### Your objective
The lines you should transcribe are those from the one containing "Task: Click the Date column header" to the end of the listing below, exactly, with pictures left out.

### Data for analysis
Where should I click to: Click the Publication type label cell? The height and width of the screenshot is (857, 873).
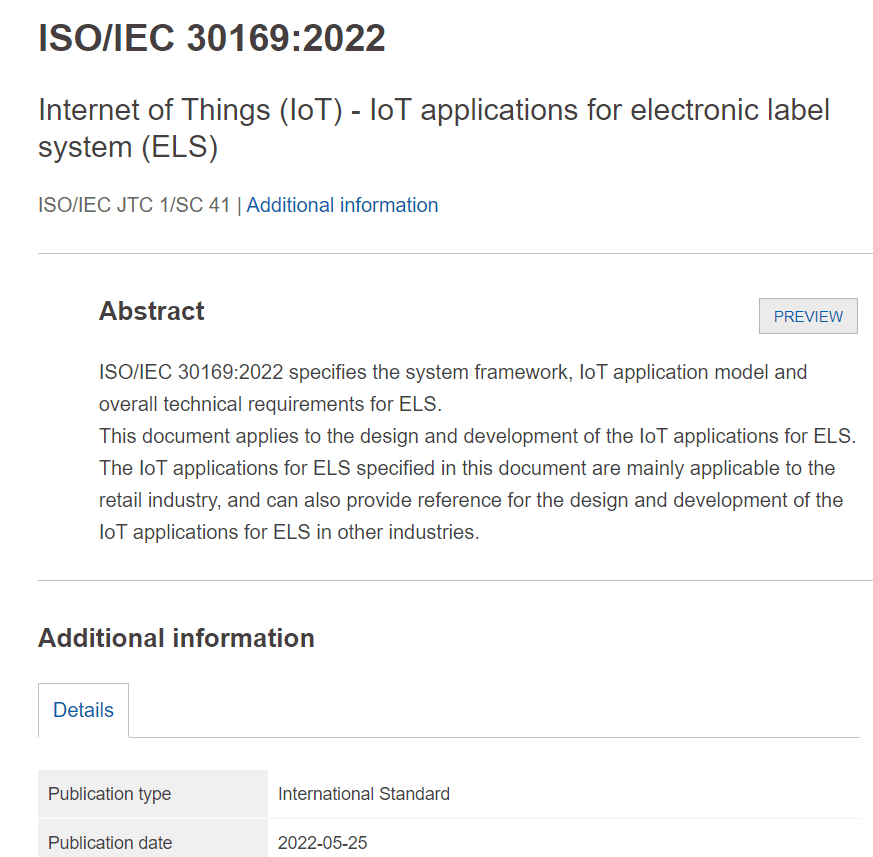click(110, 794)
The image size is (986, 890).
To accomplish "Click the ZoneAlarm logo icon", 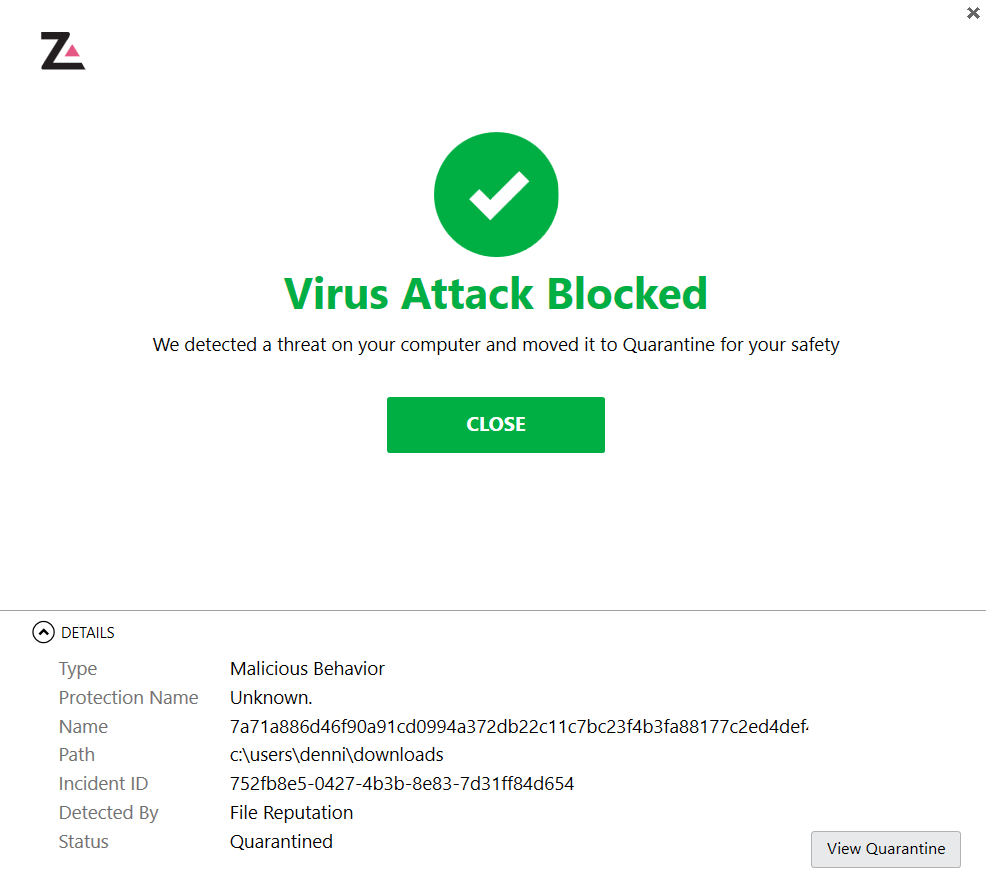I will coord(62,51).
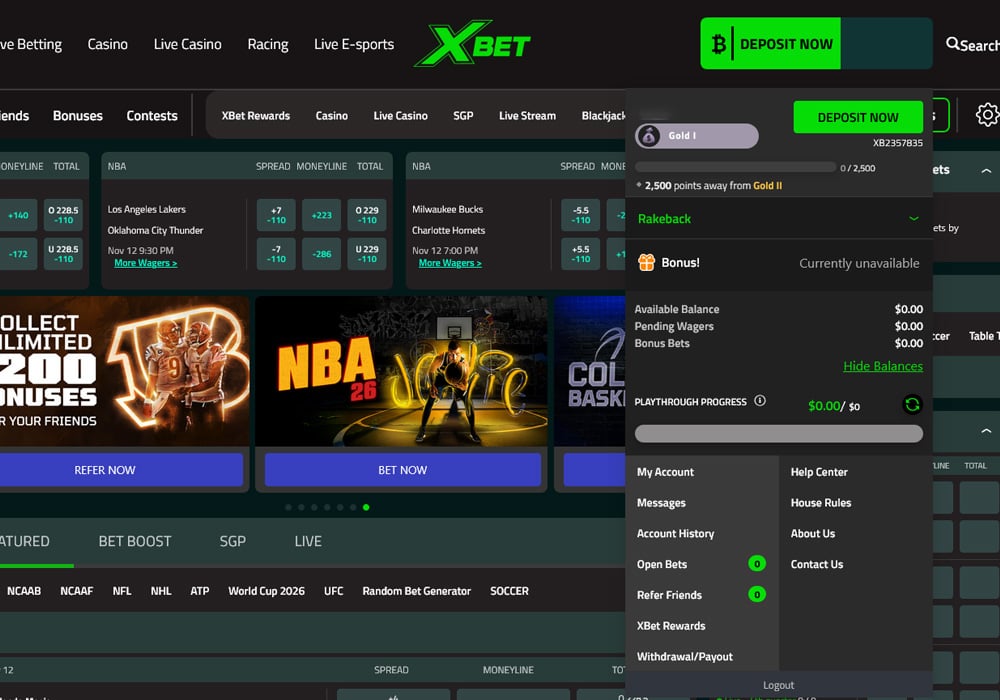Switch to the Bet Boost tab

(135, 541)
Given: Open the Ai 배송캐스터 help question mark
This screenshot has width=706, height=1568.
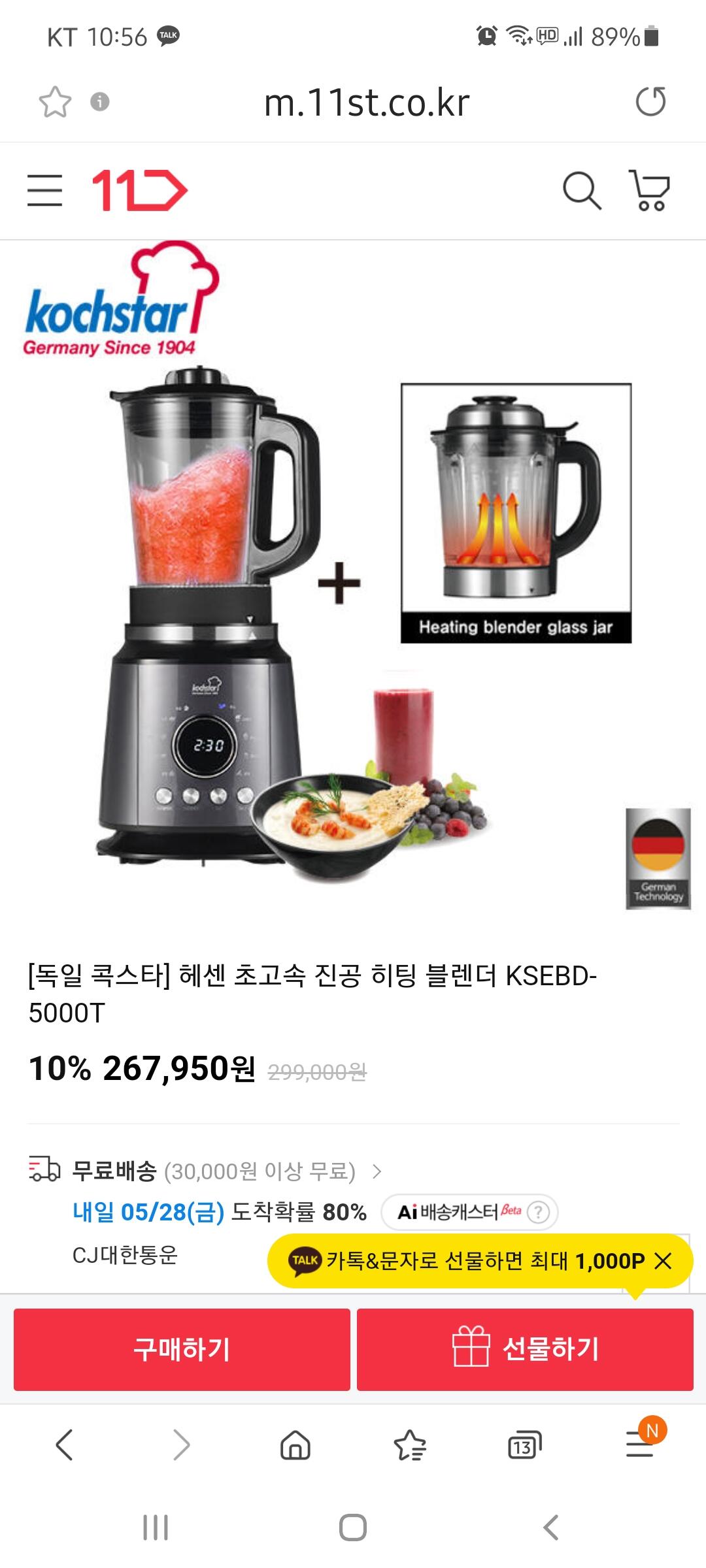Looking at the screenshot, I should pos(538,1213).
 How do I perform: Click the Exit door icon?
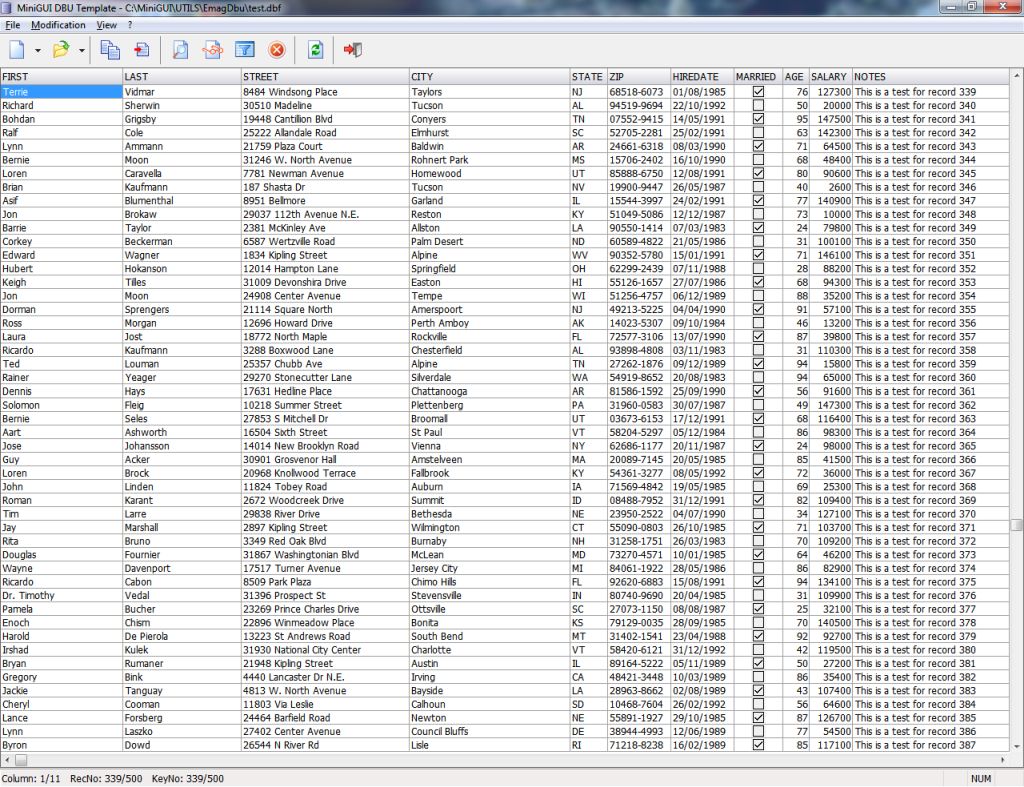point(352,49)
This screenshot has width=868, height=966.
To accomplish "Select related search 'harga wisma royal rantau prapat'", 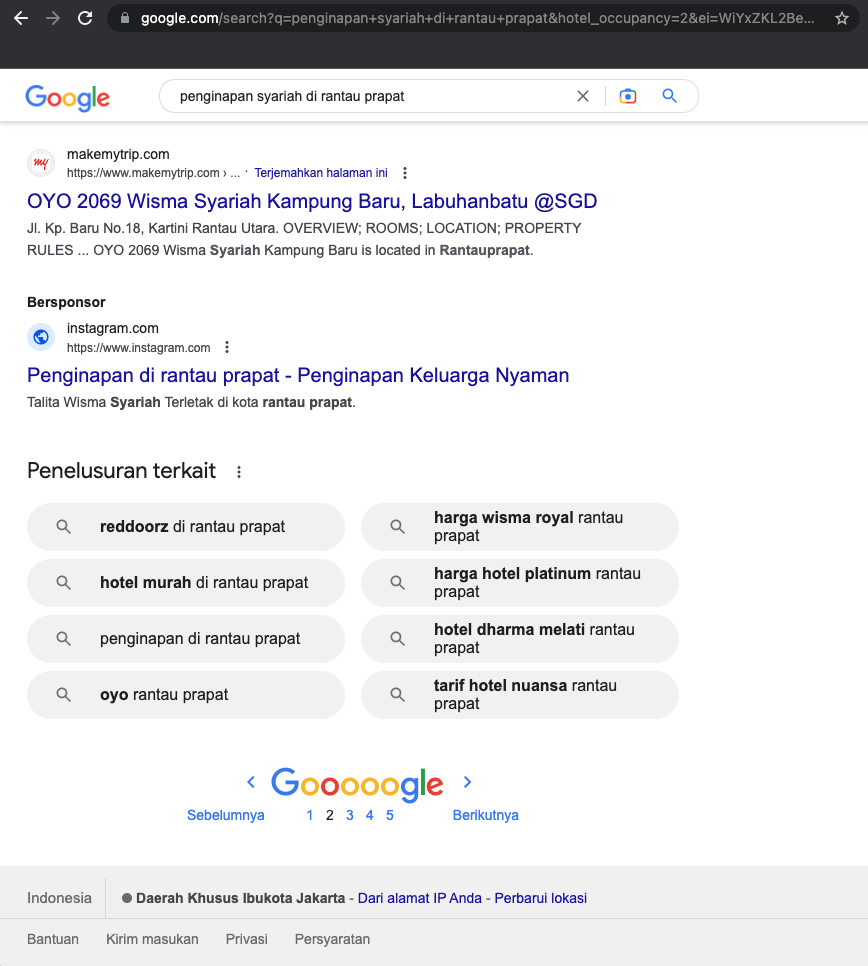I will click(x=520, y=527).
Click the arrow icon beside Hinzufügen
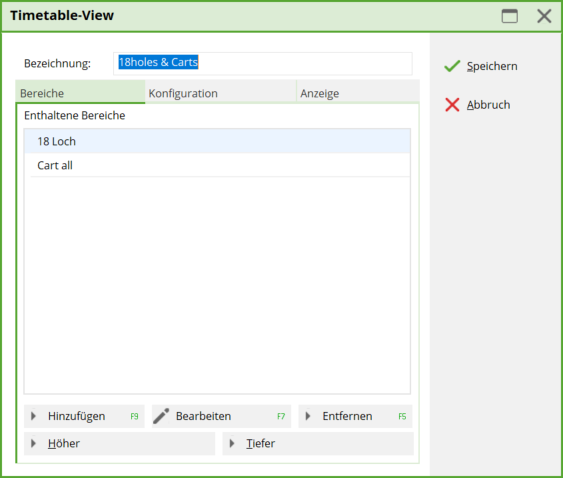The width and height of the screenshot is (563, 478). pos(33,416)
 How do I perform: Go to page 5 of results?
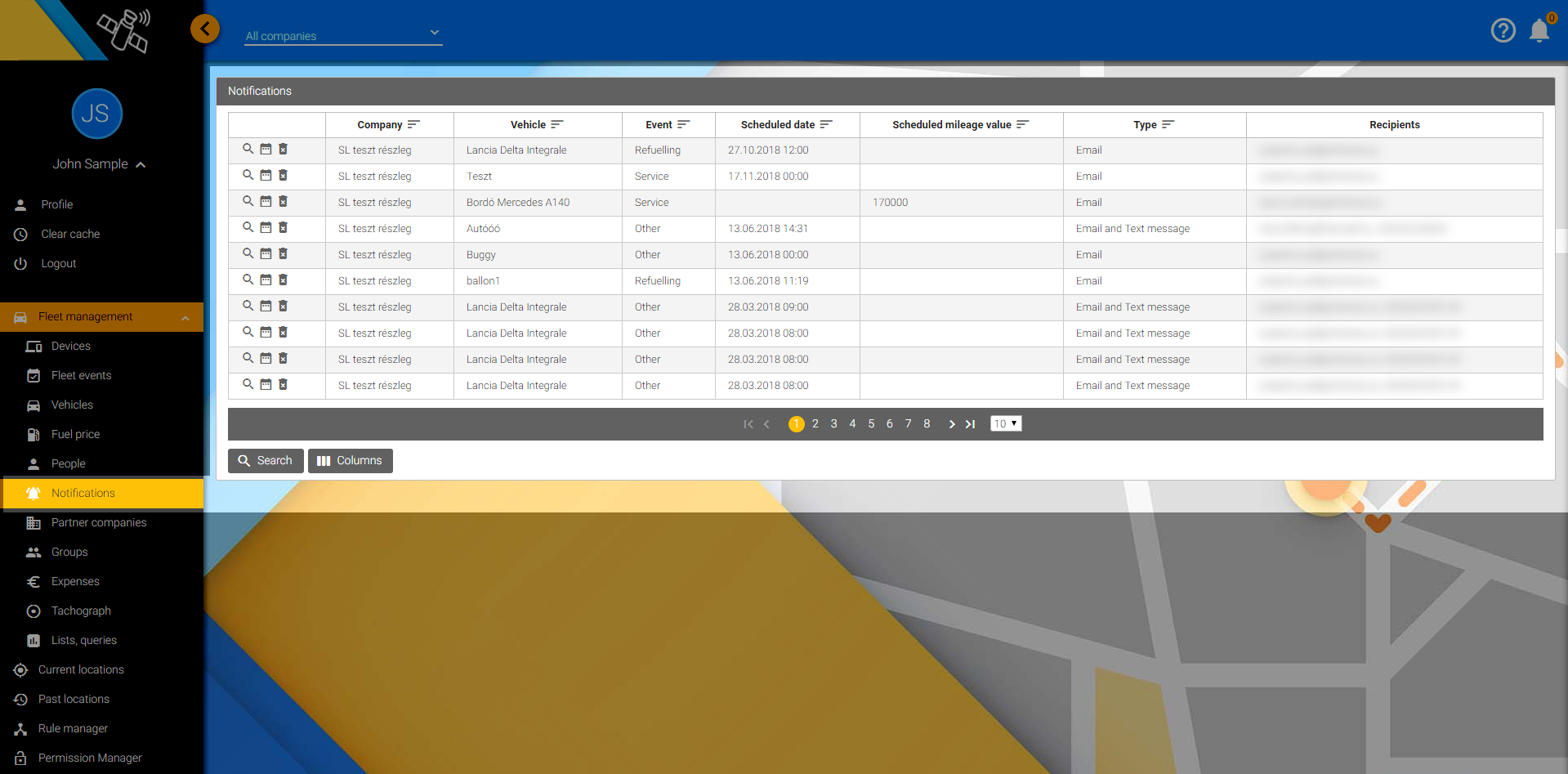(x=871, y=423)
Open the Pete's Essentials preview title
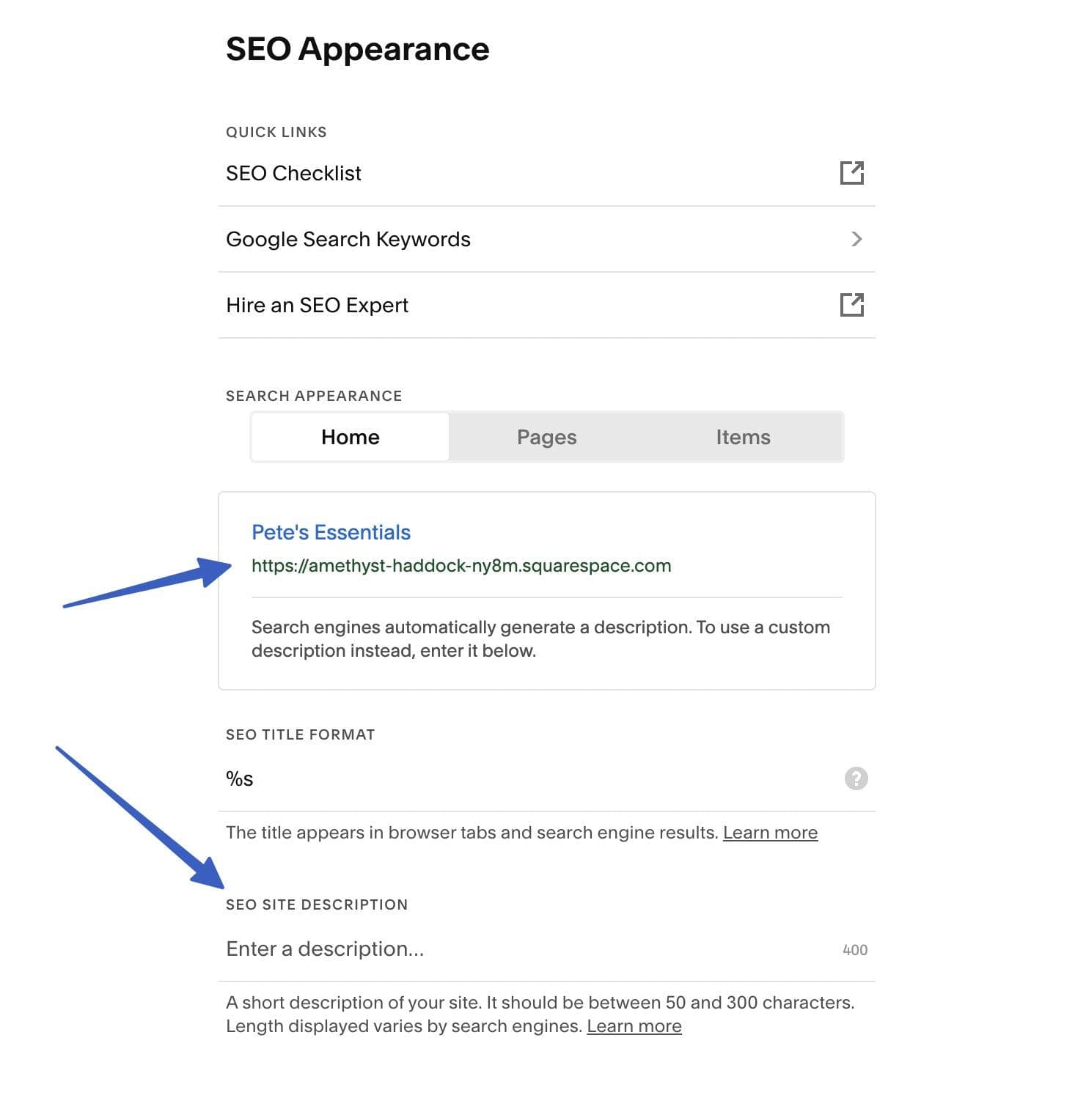 tap(330, 532)
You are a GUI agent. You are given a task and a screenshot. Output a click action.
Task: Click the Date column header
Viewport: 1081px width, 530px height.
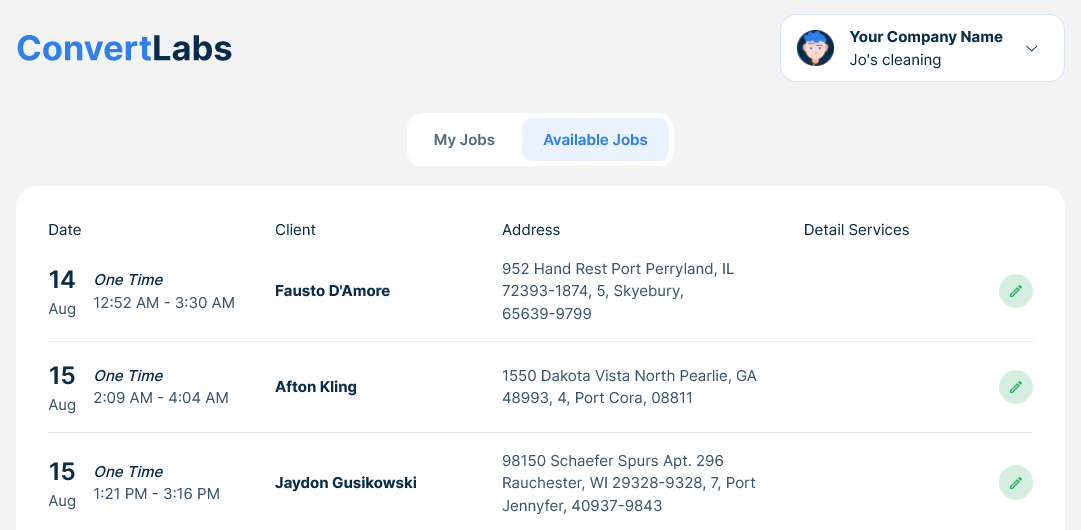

### Problem solution
Task: Click the Date column header
Viewport: 1081px width, 530px height.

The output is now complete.